→ **Énoncé du problème A**
D'après le texte de référence, comment la longueur des textes évolue-t-elle avec l'âge des sujets ?

→ **Texte de référence**
********************
Feilke (1996, cité par Golder, Percheron et Pouit, 1999) note également, à partir d’une étude sur l’argumentation écrite réalisée auprès de sujets de 10 à 22 ans, que les sujets les plus âgés font preuve d’une meilleure « élaboration conceptuelle ». Ils sont capables d’intégrer les informations entre elles et produisent alors des textes plus complexes. Il constate une augmentation de la longueur des textes avec l’âge : les sujets augmentent le nombre de propositions relié au verbe. Cette augmentation influe sur la cohérence textuelle.
********************
→ **Données fournies**
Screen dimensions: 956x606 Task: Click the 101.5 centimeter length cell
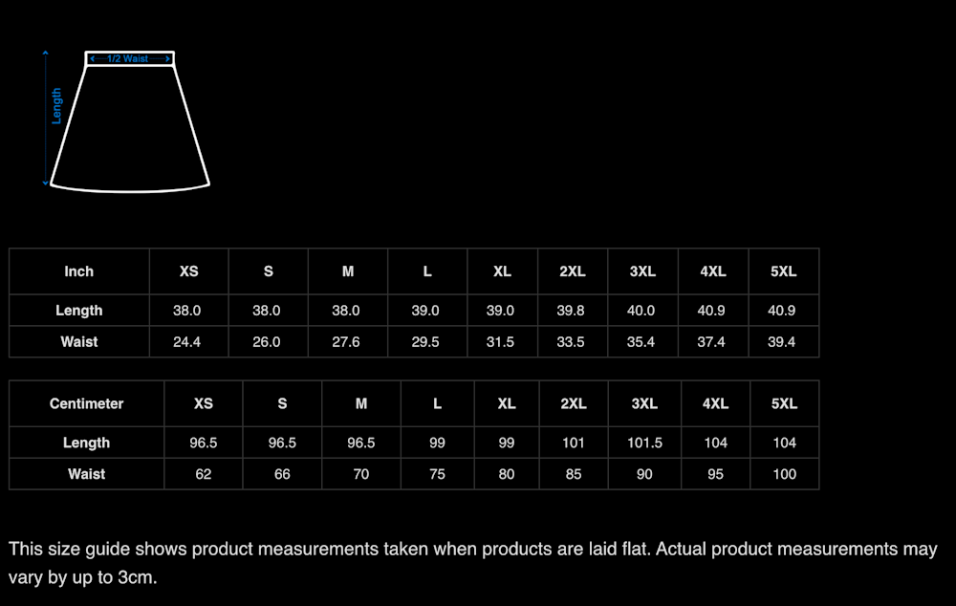(644, 443)
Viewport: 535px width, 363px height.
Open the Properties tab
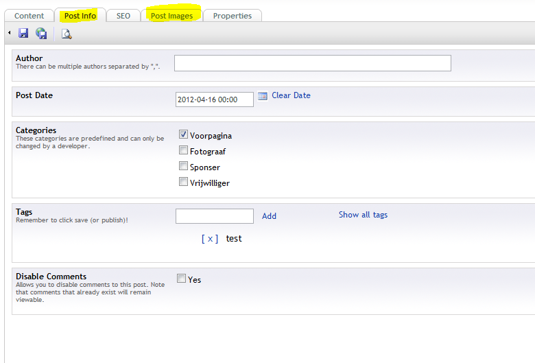pos(233,16)
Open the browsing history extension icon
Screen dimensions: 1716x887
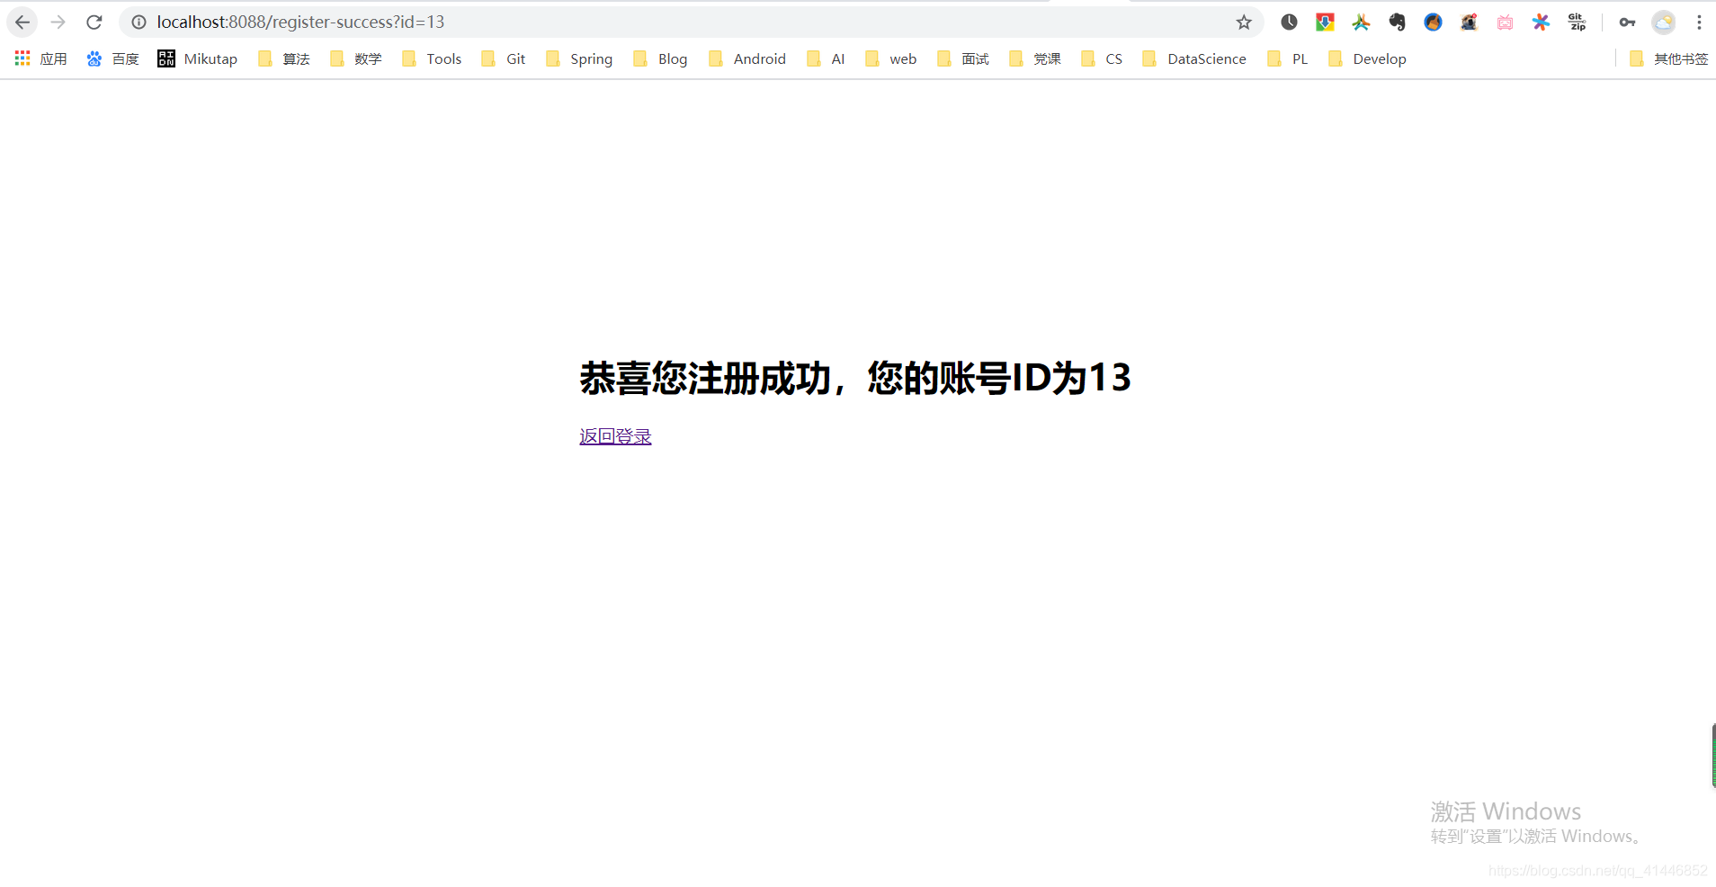click(x=1290, y=22)
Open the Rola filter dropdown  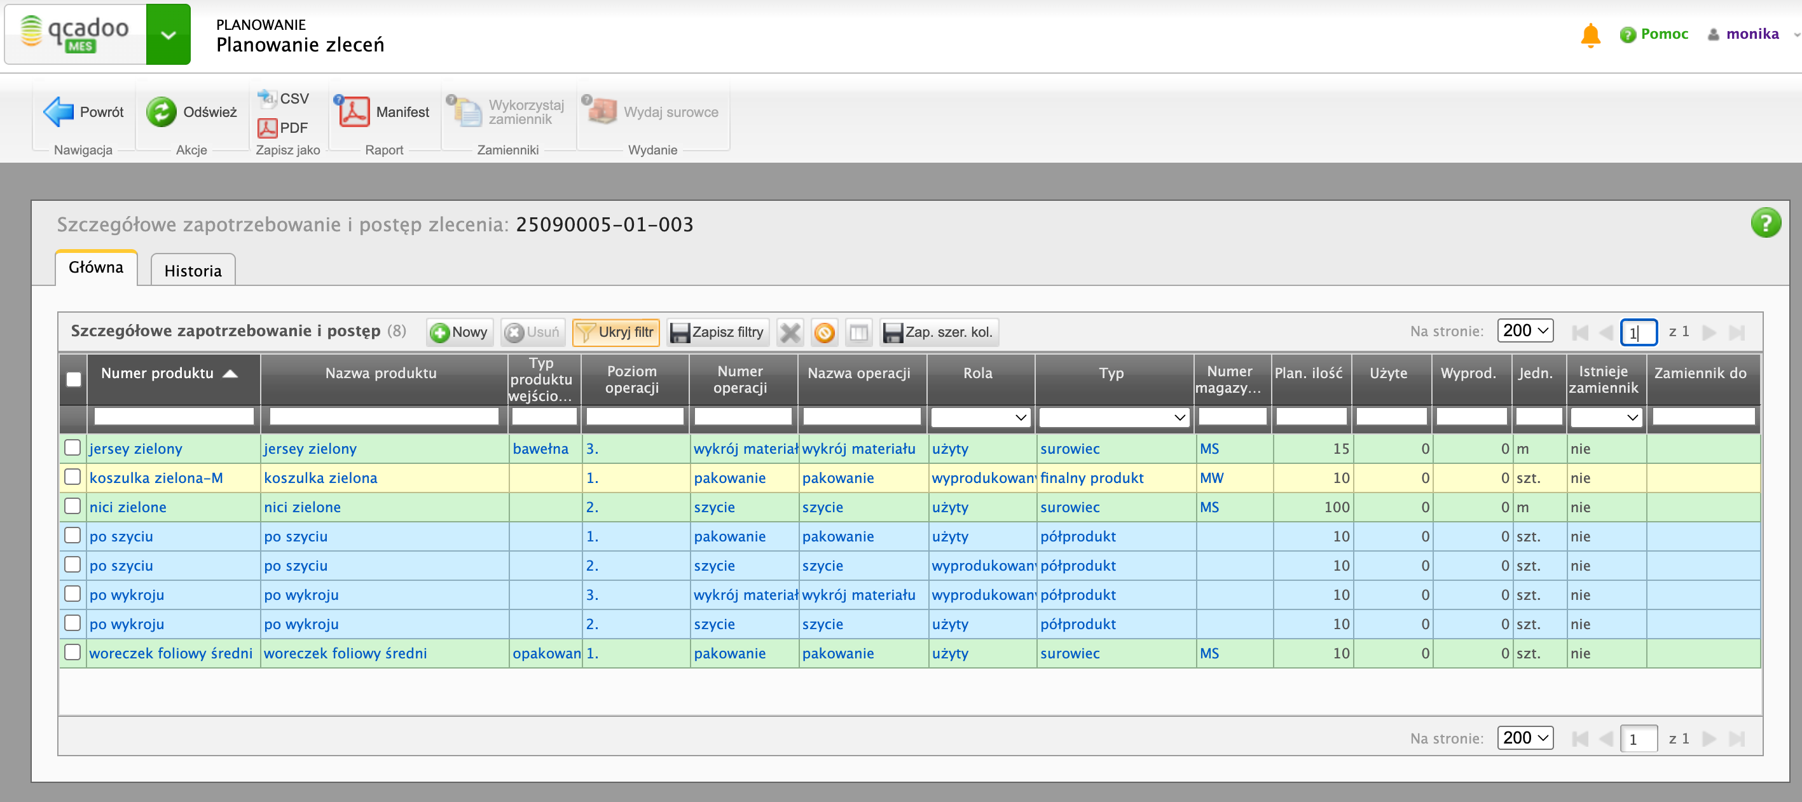[980, 417]
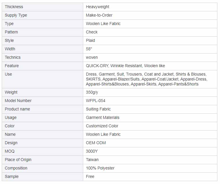Image resolution: width=220 pixels, height=184 pixels.
Task: Select the MOQ value 3000Y
Action: [92, 151]
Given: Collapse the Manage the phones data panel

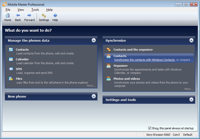Looking at the screenshot, I should pyautogui.click(x=94, y=40).
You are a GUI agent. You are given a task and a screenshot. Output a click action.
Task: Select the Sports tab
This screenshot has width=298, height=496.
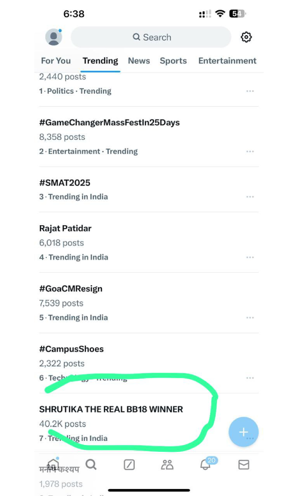pos(173,61)
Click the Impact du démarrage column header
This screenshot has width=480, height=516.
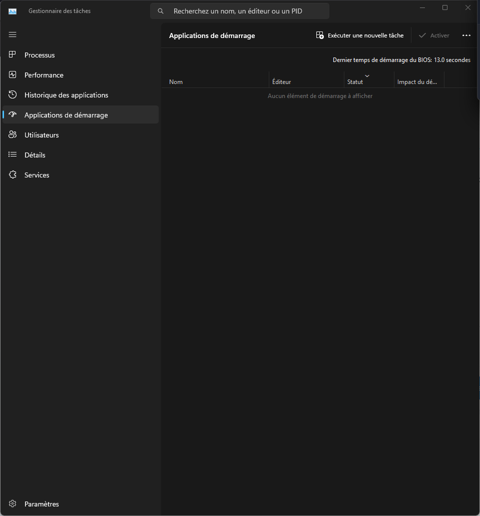(417, 82)
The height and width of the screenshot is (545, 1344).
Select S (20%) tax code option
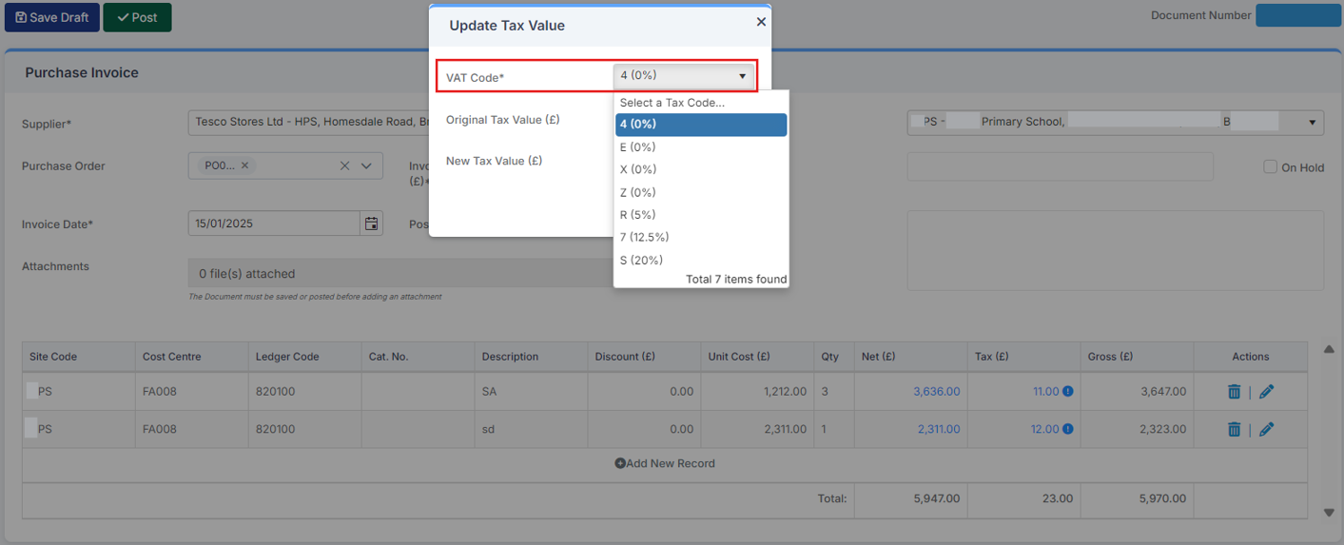click(642, 260)
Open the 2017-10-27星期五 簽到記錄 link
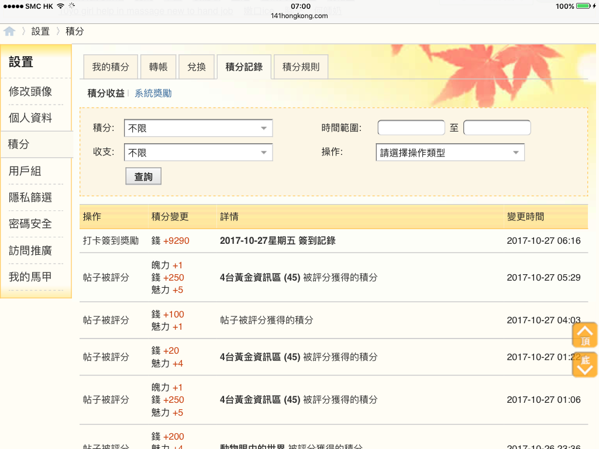The height and width of the screenshot is (449, 599). [277, 241]
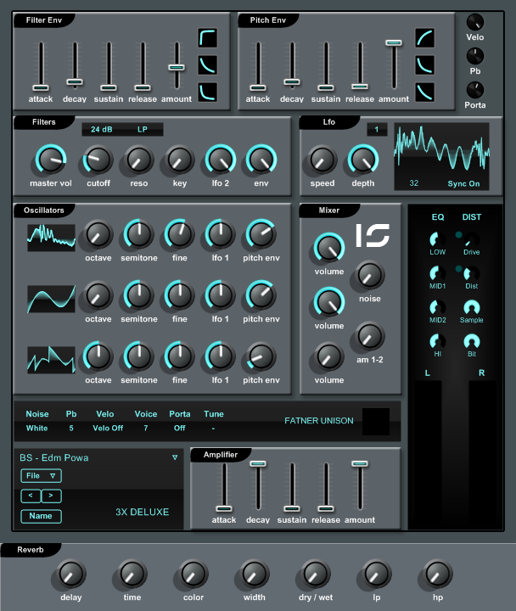Toggle the Dist LED indicator
Screen dimensions: 516x611
tap(458, 268)
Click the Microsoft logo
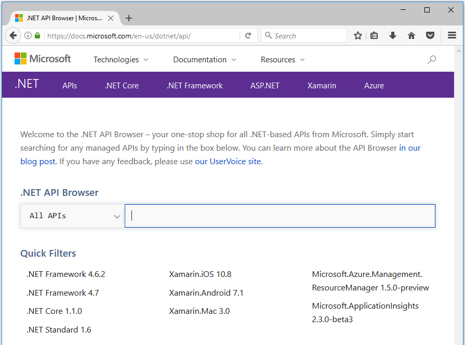 click(x=43, y=59)
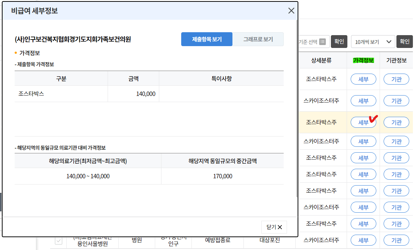Click the 닫기 X button at popup bottom
Image resolution: width=414 pixels, height=250 pixels.
274,227

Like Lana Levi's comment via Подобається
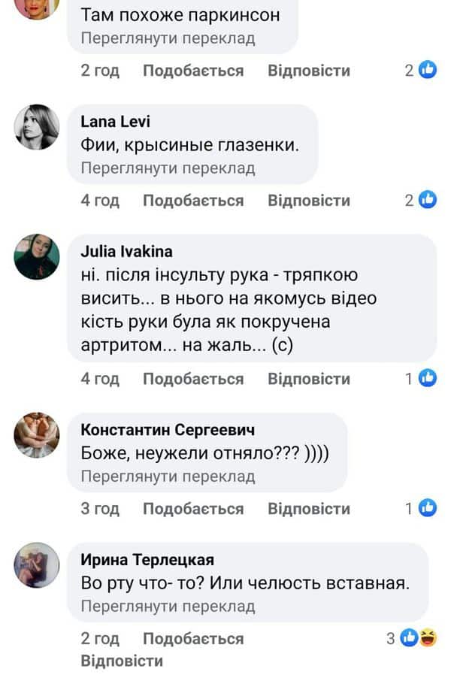click(193, 201)
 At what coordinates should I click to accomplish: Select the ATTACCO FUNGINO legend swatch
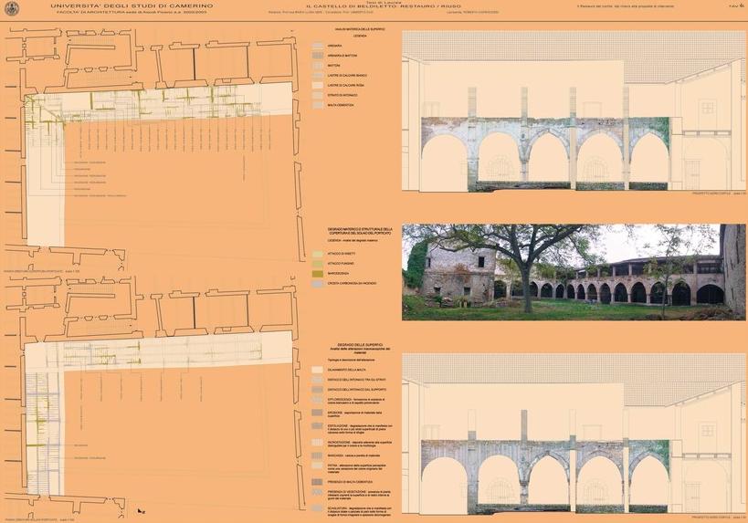pos(320,263)
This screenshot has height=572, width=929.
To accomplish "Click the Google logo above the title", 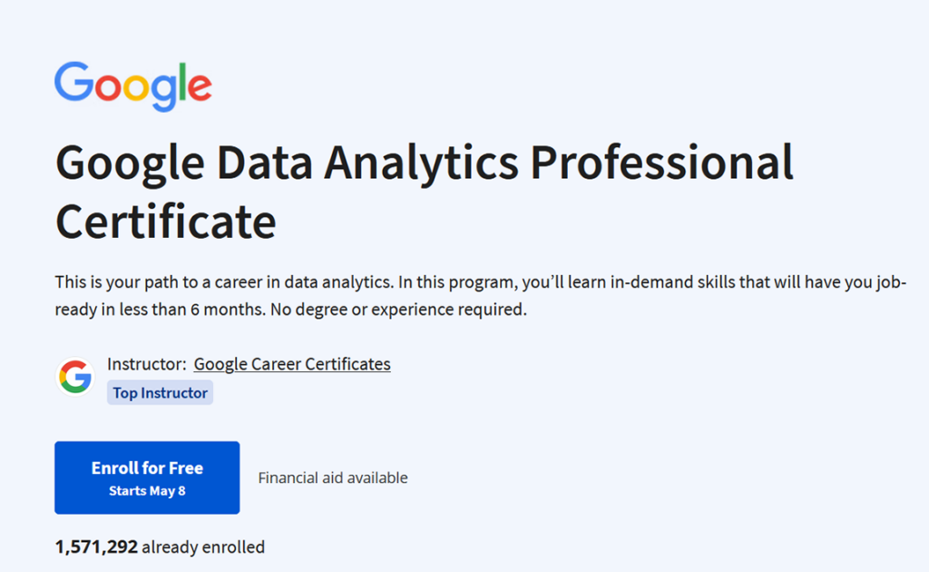I will pyautogui.click(x=132, y=85).
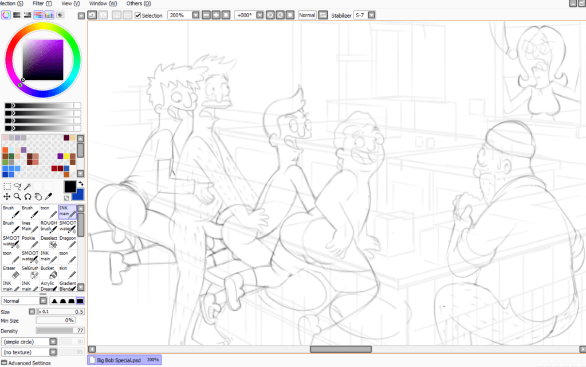Screen dimensions: 586x367
Task: Click the Normal view mode button
Action: [x=307, y=15]
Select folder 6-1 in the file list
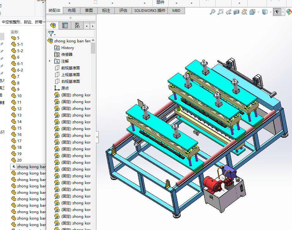This screenshot has height=230, width=292. (x=20, y=63)
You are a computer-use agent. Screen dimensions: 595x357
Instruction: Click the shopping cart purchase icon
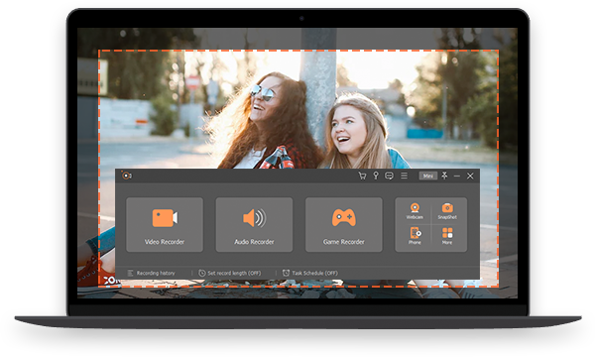[x=362, y=176]
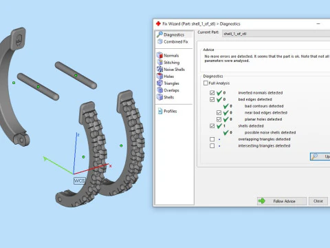Enable overlapping triangles detected checkbox
Image resolution: width=330 pixels, height=248 pixels.
click(x=212, y=139)

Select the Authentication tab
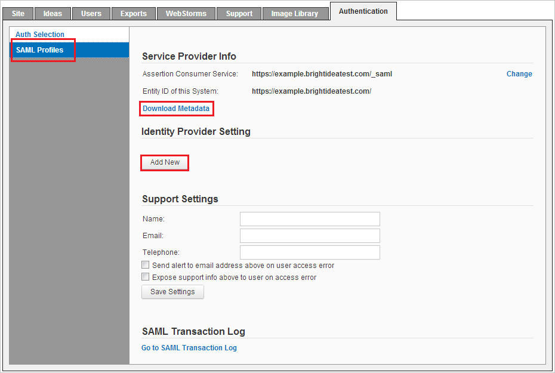[363, 11]
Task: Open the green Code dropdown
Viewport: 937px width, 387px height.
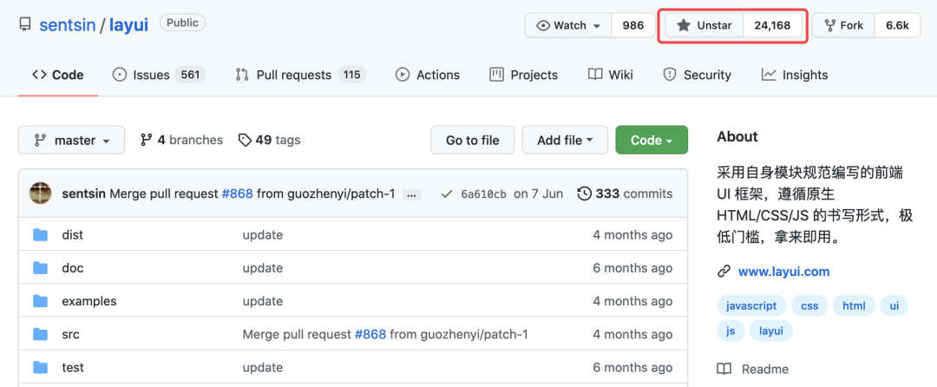Action: coord(651,140)
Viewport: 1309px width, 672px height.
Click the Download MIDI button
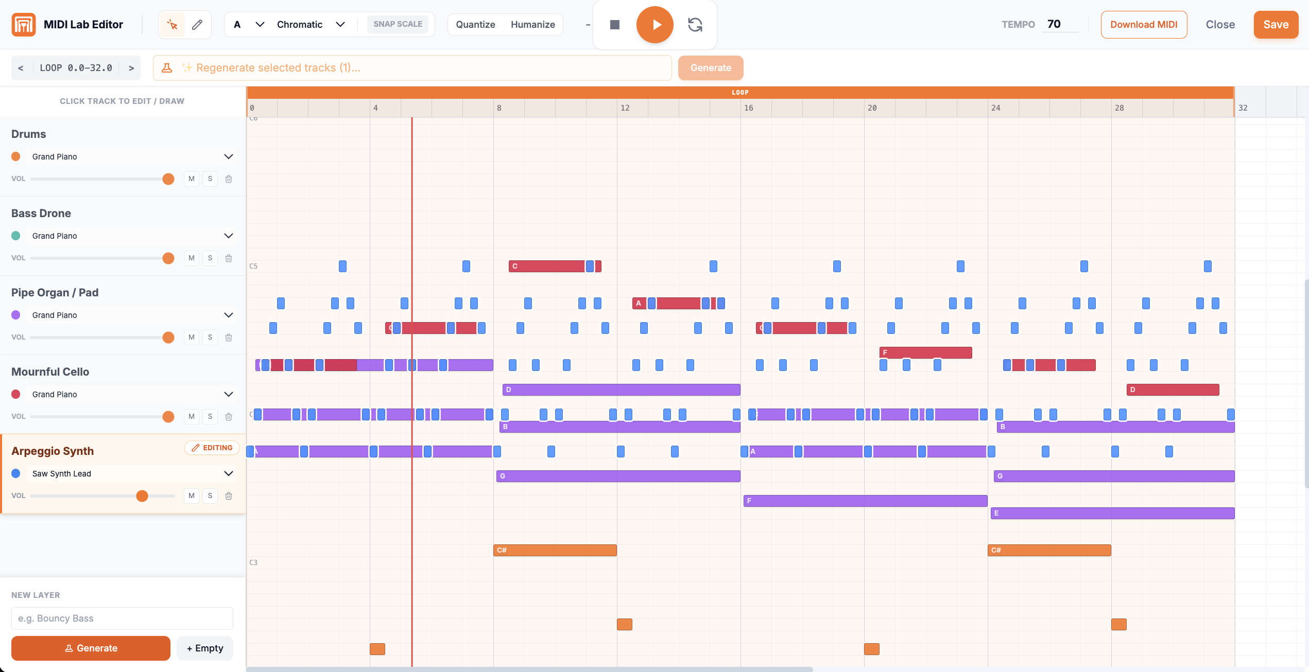1144,24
********************
→ **Énoncé du problème B**
Indiquez combien de lignes des enregistrements contiennent la chaîne "Select". Donnez uniquement ce nombre.

→ **Réponse A**
Elle augmente avec l'âge.

→ **Réponse B**
6